What are these shared interests? Certainly they include increasing trade and investment – indeed the term ‘BRIC’ was originally coined by Goldman Sachs economist Jim O’Neill in 2001, to identify the most important high-growth markets at that time. However, the BRICS group (with South Africa joining in 2010) has acquired an importance that goes beyond economics.
All the BRICS member states have a historical background of being oppressed by imperialism and/or providing crucial assistance to the anti-colonial liberation struggles. They have all suffered under an imperialist world system which has concentrated wealth and power in a handful of rich countries, whilst marginalising others. As such, anti-hegemonic ideas are deeply entrenched in each of these countries, and the work of the BRICS forum is to a considerable degree focused on joining hands to oppose hegemonism and support multilateralism and sovereign development.

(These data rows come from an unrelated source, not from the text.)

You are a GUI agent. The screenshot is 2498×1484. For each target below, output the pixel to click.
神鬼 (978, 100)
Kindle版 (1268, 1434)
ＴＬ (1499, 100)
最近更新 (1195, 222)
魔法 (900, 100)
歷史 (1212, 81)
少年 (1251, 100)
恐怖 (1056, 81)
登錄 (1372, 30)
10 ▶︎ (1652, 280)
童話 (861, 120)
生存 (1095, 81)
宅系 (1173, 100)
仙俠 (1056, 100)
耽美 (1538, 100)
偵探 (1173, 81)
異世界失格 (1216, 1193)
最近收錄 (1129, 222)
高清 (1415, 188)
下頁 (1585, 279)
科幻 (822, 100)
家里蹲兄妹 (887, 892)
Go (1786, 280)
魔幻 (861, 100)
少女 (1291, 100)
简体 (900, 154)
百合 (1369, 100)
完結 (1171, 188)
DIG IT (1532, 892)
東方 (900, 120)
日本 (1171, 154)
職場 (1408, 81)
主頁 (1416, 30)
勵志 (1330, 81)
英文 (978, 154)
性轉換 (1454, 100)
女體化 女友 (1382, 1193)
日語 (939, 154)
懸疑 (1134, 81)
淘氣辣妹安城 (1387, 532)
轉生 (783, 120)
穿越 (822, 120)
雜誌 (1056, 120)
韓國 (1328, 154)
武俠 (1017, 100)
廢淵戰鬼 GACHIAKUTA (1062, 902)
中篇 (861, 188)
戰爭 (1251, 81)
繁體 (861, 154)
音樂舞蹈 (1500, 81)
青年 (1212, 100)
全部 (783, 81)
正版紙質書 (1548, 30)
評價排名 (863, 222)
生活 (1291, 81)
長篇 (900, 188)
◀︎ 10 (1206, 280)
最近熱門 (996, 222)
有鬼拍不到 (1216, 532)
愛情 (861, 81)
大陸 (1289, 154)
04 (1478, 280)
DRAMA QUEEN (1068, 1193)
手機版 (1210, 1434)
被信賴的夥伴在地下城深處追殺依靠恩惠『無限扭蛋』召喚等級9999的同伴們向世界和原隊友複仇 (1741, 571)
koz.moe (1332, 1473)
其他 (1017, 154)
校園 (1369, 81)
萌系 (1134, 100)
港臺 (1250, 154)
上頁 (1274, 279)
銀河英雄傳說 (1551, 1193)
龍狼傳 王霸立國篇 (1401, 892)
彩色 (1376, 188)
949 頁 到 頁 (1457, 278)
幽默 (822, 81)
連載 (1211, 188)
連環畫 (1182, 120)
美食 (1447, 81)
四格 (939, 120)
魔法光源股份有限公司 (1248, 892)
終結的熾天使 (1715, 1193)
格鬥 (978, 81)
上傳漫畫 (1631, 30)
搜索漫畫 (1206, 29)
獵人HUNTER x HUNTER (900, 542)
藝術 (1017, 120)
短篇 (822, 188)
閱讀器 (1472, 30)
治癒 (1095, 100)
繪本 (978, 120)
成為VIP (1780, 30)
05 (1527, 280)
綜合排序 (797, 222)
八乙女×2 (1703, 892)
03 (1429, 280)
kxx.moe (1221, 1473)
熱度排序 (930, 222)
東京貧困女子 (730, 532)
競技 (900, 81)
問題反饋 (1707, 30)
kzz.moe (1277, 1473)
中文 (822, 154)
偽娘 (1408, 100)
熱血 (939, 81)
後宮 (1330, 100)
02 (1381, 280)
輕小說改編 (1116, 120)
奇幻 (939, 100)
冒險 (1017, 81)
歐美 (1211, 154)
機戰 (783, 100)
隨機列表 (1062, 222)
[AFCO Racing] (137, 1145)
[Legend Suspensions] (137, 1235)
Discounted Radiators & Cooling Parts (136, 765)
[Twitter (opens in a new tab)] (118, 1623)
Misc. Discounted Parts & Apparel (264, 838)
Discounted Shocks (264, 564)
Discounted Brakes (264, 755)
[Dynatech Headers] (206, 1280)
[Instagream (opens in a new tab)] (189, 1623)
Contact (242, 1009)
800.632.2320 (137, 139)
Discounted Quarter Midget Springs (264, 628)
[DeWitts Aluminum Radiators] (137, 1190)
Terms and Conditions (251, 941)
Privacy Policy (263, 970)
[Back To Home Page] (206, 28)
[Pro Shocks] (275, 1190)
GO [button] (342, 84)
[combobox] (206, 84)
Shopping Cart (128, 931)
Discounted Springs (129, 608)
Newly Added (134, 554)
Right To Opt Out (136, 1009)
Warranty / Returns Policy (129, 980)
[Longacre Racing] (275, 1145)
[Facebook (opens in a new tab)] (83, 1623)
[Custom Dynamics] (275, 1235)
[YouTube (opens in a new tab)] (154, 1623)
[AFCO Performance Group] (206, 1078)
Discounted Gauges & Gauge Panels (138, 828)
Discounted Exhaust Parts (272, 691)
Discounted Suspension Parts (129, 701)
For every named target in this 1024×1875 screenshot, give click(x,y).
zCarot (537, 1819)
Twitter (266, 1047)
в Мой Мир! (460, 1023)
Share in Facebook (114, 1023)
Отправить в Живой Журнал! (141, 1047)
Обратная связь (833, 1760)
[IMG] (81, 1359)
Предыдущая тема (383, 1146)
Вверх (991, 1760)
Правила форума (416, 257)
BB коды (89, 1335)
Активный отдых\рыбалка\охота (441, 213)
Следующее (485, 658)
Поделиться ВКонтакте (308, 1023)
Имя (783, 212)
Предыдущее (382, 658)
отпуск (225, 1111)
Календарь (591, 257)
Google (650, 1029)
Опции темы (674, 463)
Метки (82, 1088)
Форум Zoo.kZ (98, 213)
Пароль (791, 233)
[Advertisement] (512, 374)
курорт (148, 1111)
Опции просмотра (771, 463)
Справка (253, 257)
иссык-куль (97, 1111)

This historical and political character makes BRICS profoundly different to Western-led blocs such as NATO. The basic role of NATO is to consolidate, defend and expand US hegemonism; to carry out the Project for a New American Century. Meanwhile the purpose of the recently-launched AUKUS is, as Wang Yi pointed out recently, “to maintain the US-led system of hegemony and compromise the overall and long-term interests of countries in the region.”
The historic mission of BRICS is essentially the opposite: to consolidate, defend and expand a multipolar international order, based on international law and the United Nations; to overcome centuries of underdevelopment and entrenched inequality between Global North and Global South. As former Brazilian President Dilma Rousseff put it recently, developing countries are under-represented in the international institutions, and “BRICS and the G20 are initiatives that seek to reduce this unfair asymmetry.”
At the BRICS foreign ministers’ meeting on 19 May this year, President Xi Jinping summed up the high-level tasks facing the BRICS countries: to deepen cooperation, oppose hegemonism, reject Cold War mentality and bloc confrontation, and work together to contribute to the vision of building a community with a shared future for mankind.
The 14th BRICS Summit can be expected to carry these themes forward, to contribute to the construction of a fair, democratic and multipolar system of international relations; and to forcefully represent the voice of the developing and emerging countries on the crucial questions facing humanity.
How to construct a lasting world peace? How to prevent climate breakdown? How to defeat Covid-19 and prevent future pandemics? How to wipe out poverty? Such questions simply cannot be solved in a context where a handful of rich countries – posing as “the international community” – impose their will on the world. BRICS and BRICS-Plus are powerful instruments for the construction of a democratic and just system of international relations.